Bombay, which obliterated its own history by changing its name and surgically altering its face, is the hero or heroin of this story…
Jeet Thayil’s luminous debut novel completely subverts and challenges the literary traditions for which the Indian novel is celebrated. This is a book about drugs, sex, death, perversion, addiction, love, and god, and has more in common in its subject matter with the work of William S. Burroughs or Baudelaire than with the subcontinent’s familiar literary lights. Above all, it is a fantastical portrait of a beautiful and damned generation in a nation about to sell its soul. Written in Thayil’s poetic and affecting prose, Narcopolis charts the evolution of a great and broken metropolis.
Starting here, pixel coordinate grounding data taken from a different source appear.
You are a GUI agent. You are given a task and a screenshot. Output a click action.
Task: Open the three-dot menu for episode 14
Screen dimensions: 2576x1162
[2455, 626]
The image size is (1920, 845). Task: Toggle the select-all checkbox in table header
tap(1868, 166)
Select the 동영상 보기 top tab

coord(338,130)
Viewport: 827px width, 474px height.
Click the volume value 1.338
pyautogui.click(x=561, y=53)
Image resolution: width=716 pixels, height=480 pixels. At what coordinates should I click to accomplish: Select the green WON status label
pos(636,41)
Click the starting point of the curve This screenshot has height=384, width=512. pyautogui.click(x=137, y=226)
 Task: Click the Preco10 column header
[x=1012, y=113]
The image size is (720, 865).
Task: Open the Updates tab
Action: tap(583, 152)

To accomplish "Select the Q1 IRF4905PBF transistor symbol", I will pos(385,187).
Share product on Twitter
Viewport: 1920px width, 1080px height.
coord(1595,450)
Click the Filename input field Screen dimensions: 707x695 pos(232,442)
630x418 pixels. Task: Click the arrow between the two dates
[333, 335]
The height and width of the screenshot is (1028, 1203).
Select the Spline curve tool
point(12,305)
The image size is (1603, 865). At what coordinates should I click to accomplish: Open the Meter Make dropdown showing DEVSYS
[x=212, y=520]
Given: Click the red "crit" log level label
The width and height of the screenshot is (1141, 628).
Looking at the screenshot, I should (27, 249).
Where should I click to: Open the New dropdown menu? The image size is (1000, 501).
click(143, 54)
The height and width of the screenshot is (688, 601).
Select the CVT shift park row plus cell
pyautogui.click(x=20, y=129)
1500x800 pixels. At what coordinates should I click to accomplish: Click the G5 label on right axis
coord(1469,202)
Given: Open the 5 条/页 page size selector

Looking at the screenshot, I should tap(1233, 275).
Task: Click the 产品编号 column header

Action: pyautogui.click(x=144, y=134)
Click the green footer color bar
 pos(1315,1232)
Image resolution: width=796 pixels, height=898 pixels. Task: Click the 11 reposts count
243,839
Narcopolis opens in Bombay in the late 1970s, as its narrator first arrives from New York to find himself entranced with the city’s underworld, in particular an opium den and attached brothel. A cast of unforgettably degenerate and magnetic characters works and patronizes the venue, including Dimple, the eunuch who makes pipes in the den; Rumi, the salaryman and husband whose addiction is violence; Newton Xavier, the celebrated painter who both rejects and craves adulation; Mr. Lee, the Chinese refugee and businessman; and a cast of poets, prostitutes, pimps, and gangsters.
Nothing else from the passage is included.